According to Genaust's etymological dictionary of botanical names, "Catathelasma" comes from Ancient Greek words "kata" (κατά - downwards) and "thelasma" (θήλασμα - meaning "the act of suckling"). He says that the reason for this construction is unclear, but suggests that the author is comparing the shape made by the gills running down the stem with a teat stretched out during suckling. "Decurrent" means "running down the stem" and another possible connection with Lovejoy's description is that "katatheo" (καταθέω) means "I run down". However it is difficult to see how that could logically give rise to the noun "Catathelasma".

==Description==

Catathelasma species are stocky, Tricholoma-like fungi, with adnate to decurrent lamellae (gills), a double veil (giving the stipe two rings), a stipe that is tapered to the base and rooting (often buried), and a mealy smell.
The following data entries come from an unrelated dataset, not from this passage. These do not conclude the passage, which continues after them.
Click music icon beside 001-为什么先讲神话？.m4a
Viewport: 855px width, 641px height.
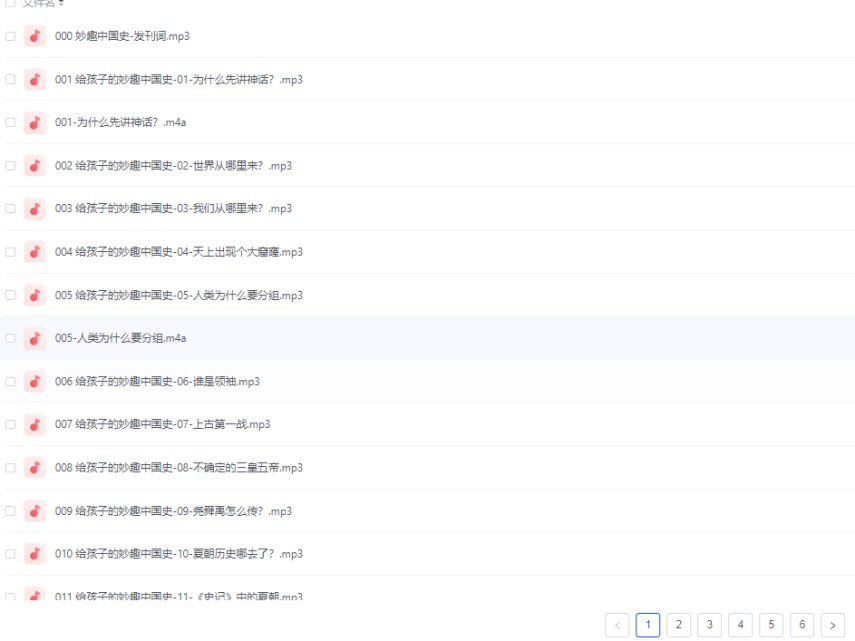[35, 123]
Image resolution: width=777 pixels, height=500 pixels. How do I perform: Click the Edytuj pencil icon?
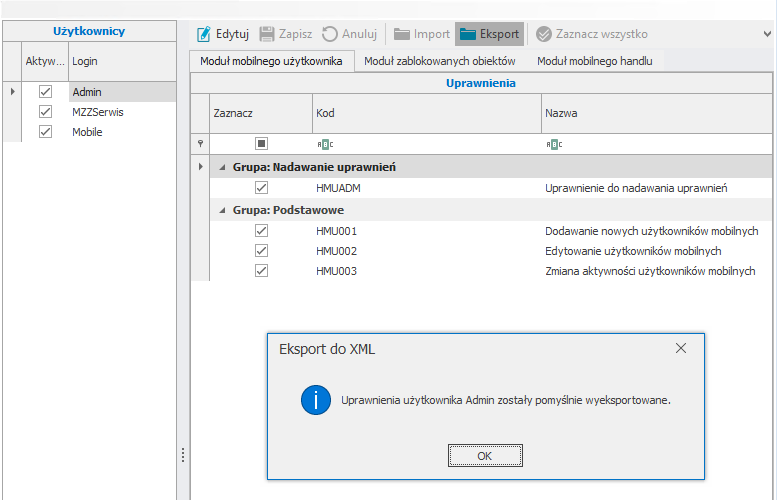[x=204, y=34]
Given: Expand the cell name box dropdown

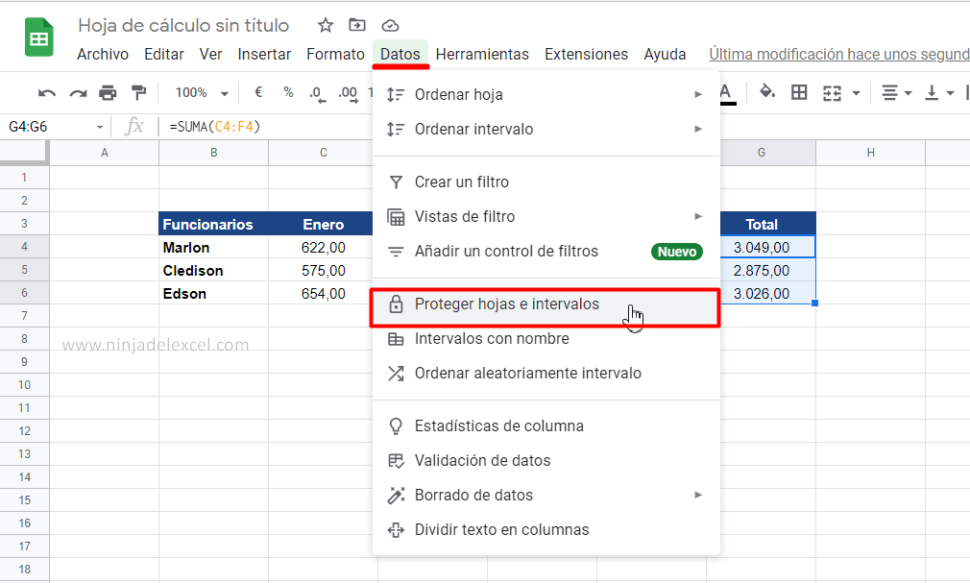Looking at the screenshot, I should (x=100, y=127).
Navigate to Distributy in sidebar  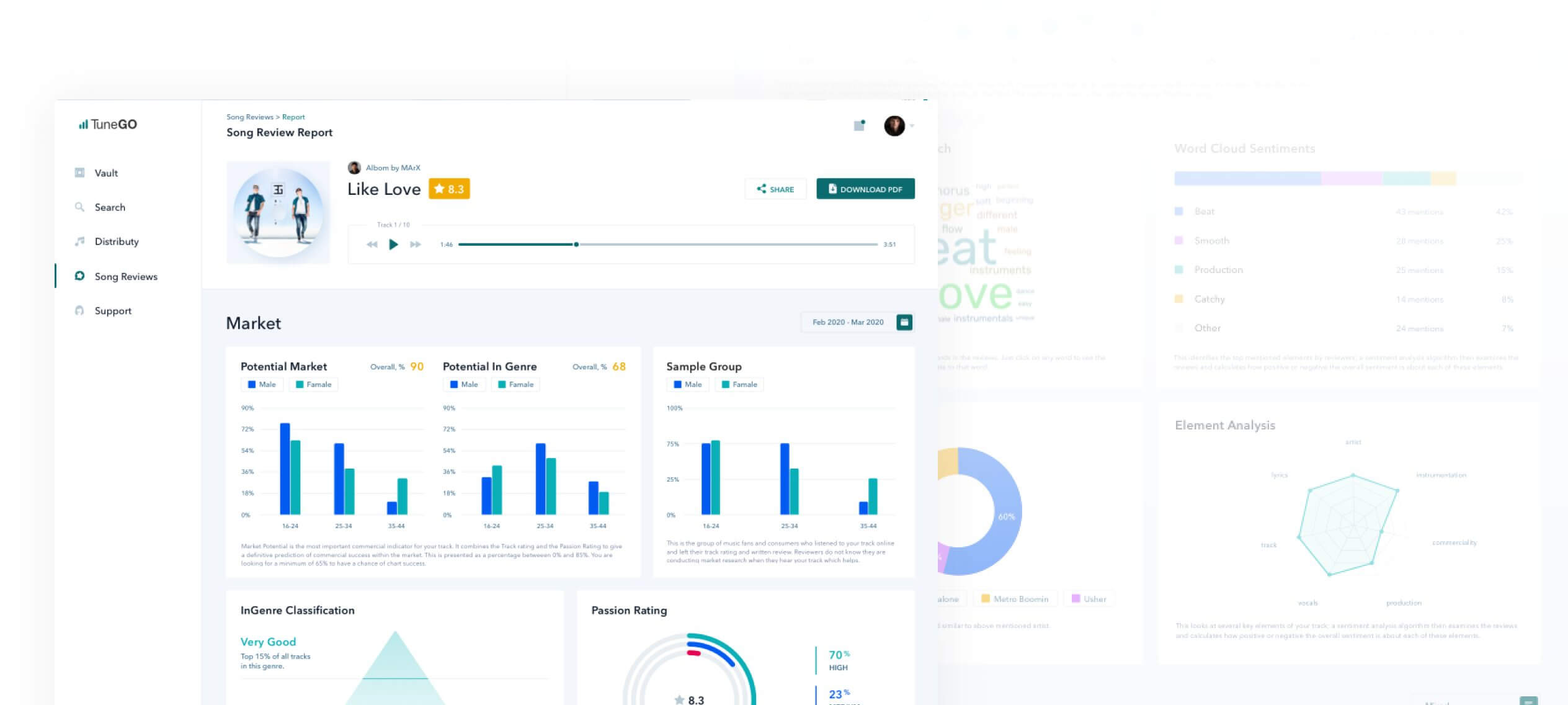(117, 241)
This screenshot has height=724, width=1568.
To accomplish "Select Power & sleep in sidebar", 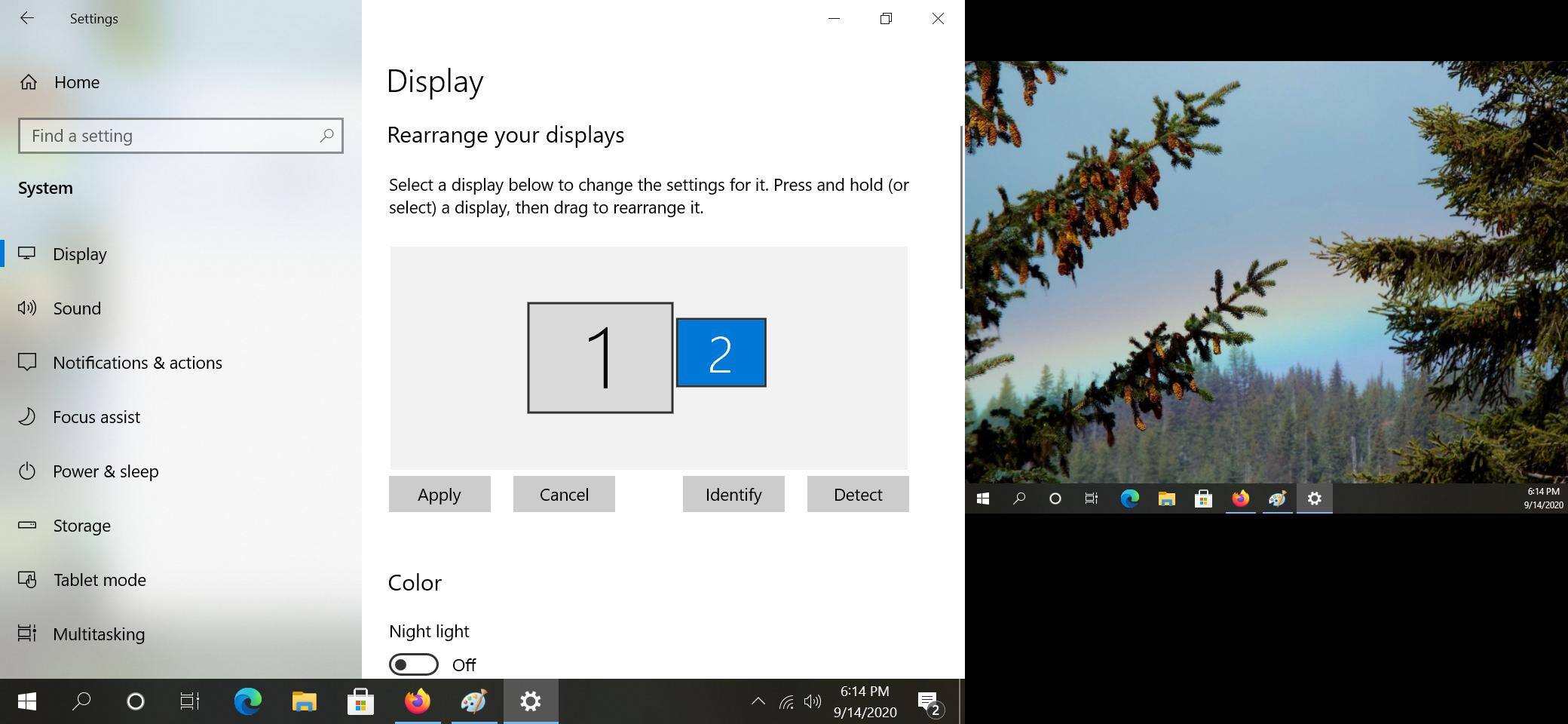I will 106,471.
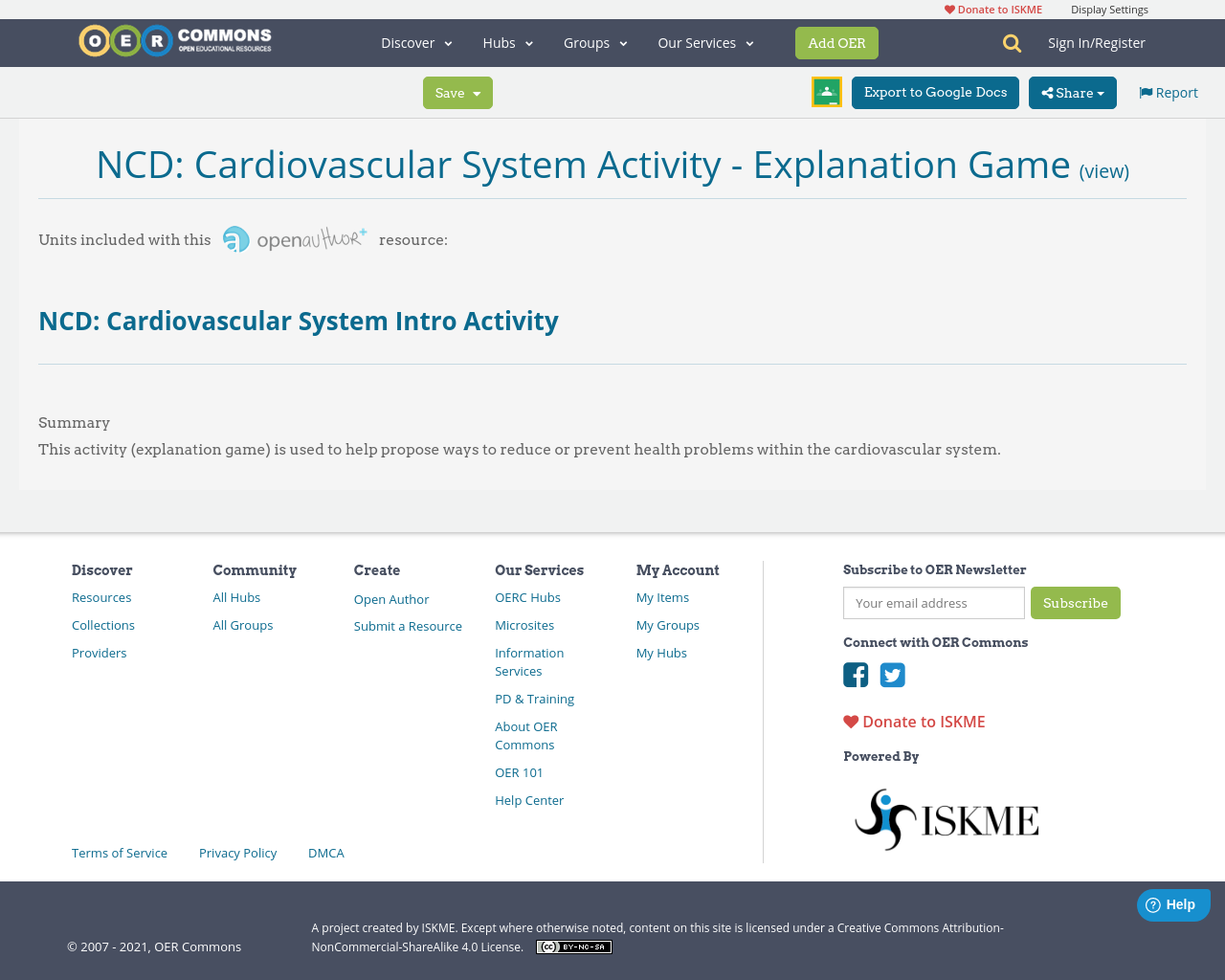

At the microscopic level they have oblong to cylindrical, amyloid spores, a bilateral gill trama, and hyphae with clamp connections.

==Habitat and distribution==

Species are ectomycorrhizal, growing on the ground under conifers. They are known from continental Europe, North and Central America, and Asia.

==Edibility==
Some species of Catathelasma are edible and are collected for food in China, Guatemala, and Russia.